Pediatric intensivist Liz Kelley, M.D., says Wolfe, in addition to being nonjudgmental, is sensitive to the spiritual and cultural needs of others. She recalls asking Wolfe to help the family of a toddler who had died. Wolfe met with the family, who had Native American spiritual beliefs, then found a medicine man willing to do a special service for the child with singing, drums, and smoke, all within 24 hours.
Kelley says Wolfe is also simply practical; he knows what to do after a death. In a situation in which all but one member of a family were killed accidentally, Wolfe not only consoled the child who survived but also helped relatives prepare to assume the child’s care, assisted with decisions about organ donation, coordinated a visit from worried school friends, and helped hospital staff come to terms with their feelings about the deaths.

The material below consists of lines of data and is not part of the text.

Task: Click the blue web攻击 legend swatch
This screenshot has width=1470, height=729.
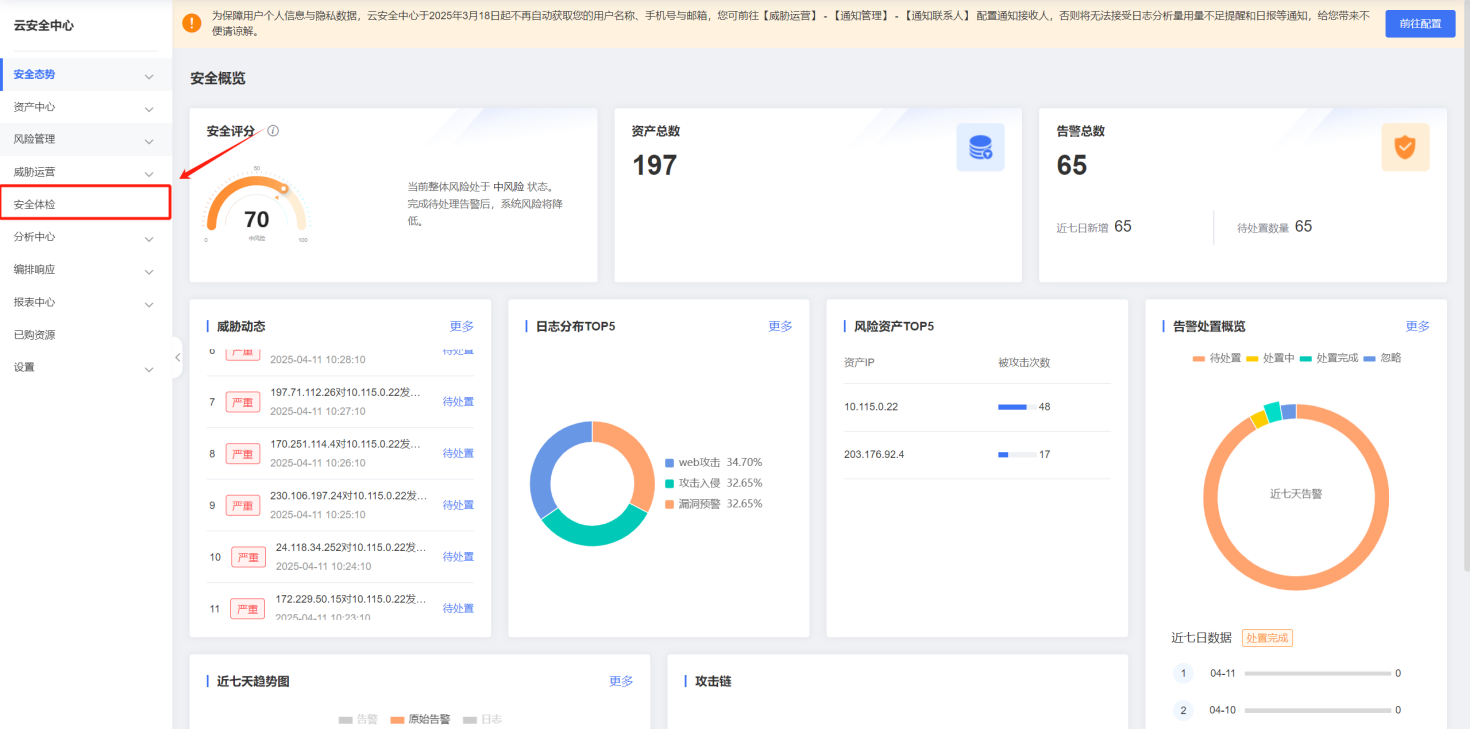Action: pyautogui.click(x=670, y=463)
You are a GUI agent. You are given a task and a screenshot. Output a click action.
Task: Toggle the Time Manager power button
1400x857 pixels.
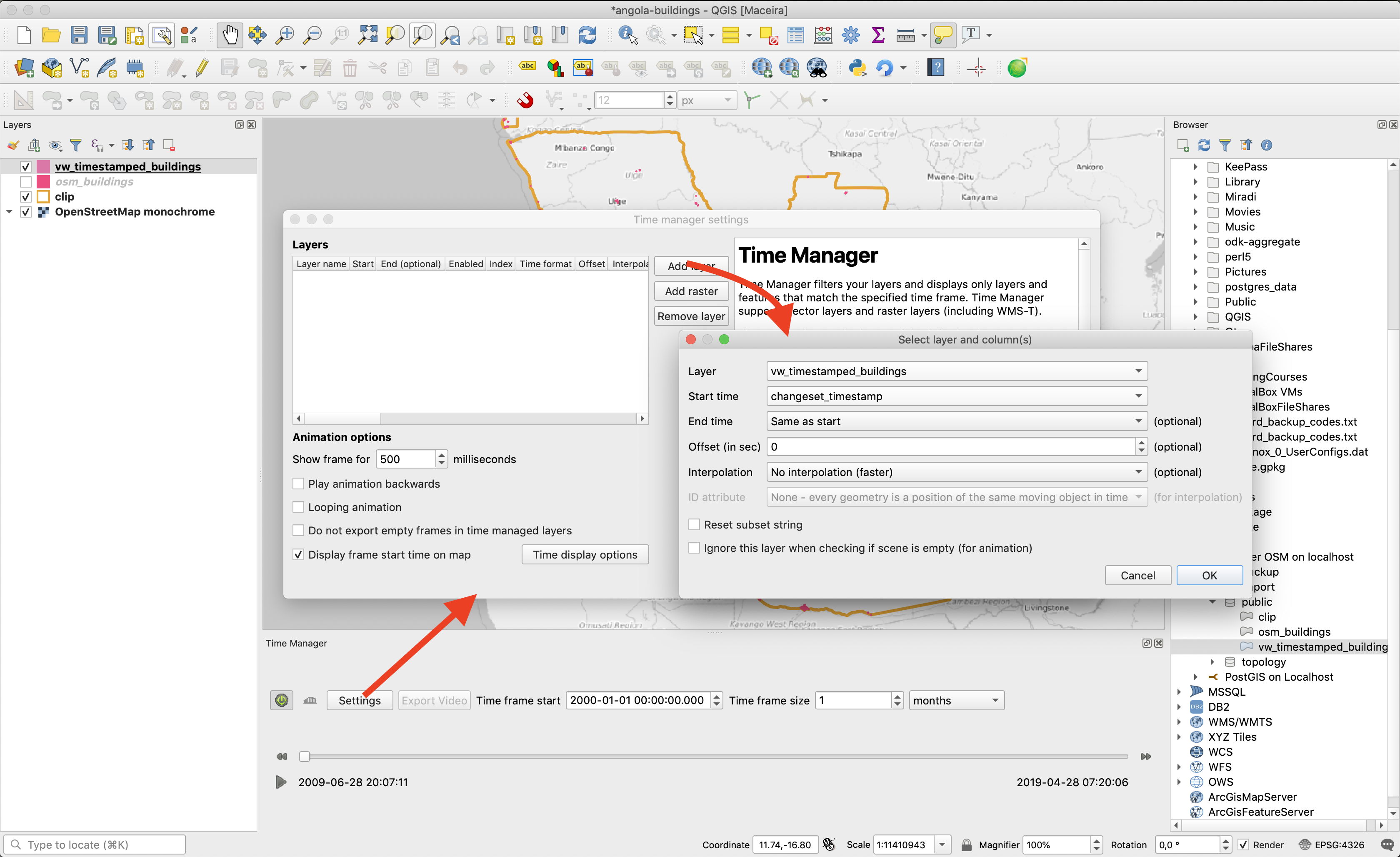(x=281, y=700)
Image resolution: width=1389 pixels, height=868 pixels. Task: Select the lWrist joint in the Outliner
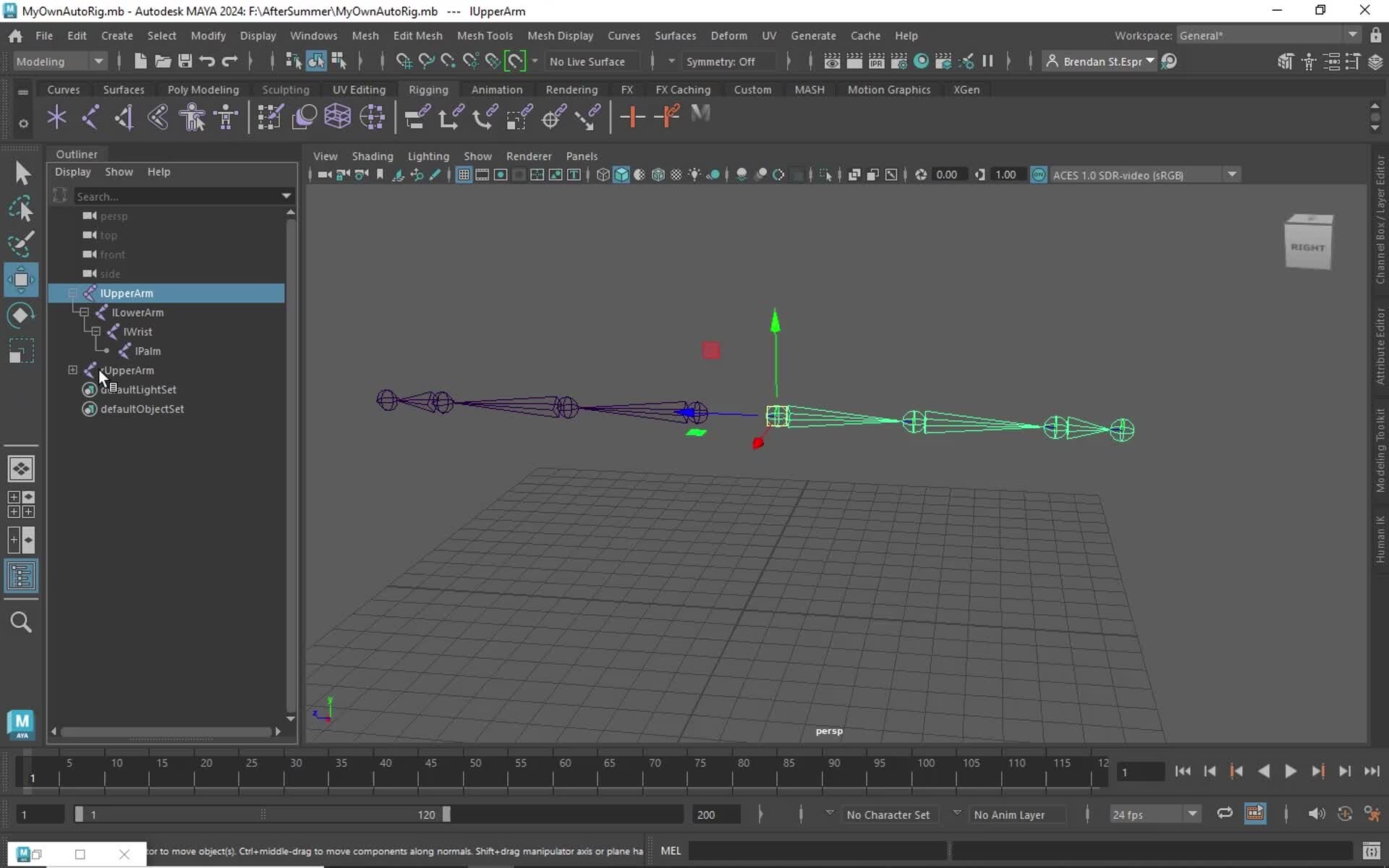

She believes such work—both the counseling and the attention to the nitty gritty details—is therapeutic for the children and families she deals with. “I think a lot of healing has to do with how emotionally you’re feeling about yourself,” she says. “Being able to say goodbye and think about what’s going on and have someone who’s there for you months and months down the road … makes a significant difference for them,” she says of the people Wolfe helps.
Making Meaning
Spending his career dealing with death has made Wolfe reflect about life. Raised in an Orthodox Jewish family, he says that his Jewish traditions are still meaningful to him but don’t provide answers that apply to everyone. “What it’s done, if anything, is help me to ask more questions,” he says. If people ask him about his religious beliefs, he’s happy to share them. But rather than ask them what religion they are, he’s more likely to phrase the question as “What gives you hope?”
Dealing with the deaths of others also has made Wolfe acutely aware of his own mortality. “I take a shower every morning, thinking I have a brain tumor or my ovaries hurt,” he jokes, then adds, “You listen to these stories … It scares the heck out of me.”
Yet Wolfe seems less afraid of dying than of losing out on the chance to continue doing what he loves. “I just enjoy it,” he says of counseling and teaching people about grief. All the same, to stay healthy—both physically and emotionally, he runs, rides his bicycle, or escapes from the city to kayak or camp as often as possible.
And to make sense of the many hardships he has witnessed, Wolfe continues to talk and write. A lover of metaphors, he muses about the symbolism of a window shade, a truck stop, or a train ride in his column in the grief center’s newsletter or his talks to groups such as the rehab staff. It’s as if his daily brushes with mortality have sharpened his awareness of the poignancy of ordinary things and moments.
Wolfe knows his work has affected him. For one thing, it’s changed his own ideas about death. “I used to think that a good death would be a quick, sudden, and painless one,” he says. Now, he’d like time at the end, “so there’s no unfinished business, so those around me will feel supported, loved, so that my story at the end of my life will be helpful to others.” MM
Carmen Peota is managing editor of Minnesota Medicine.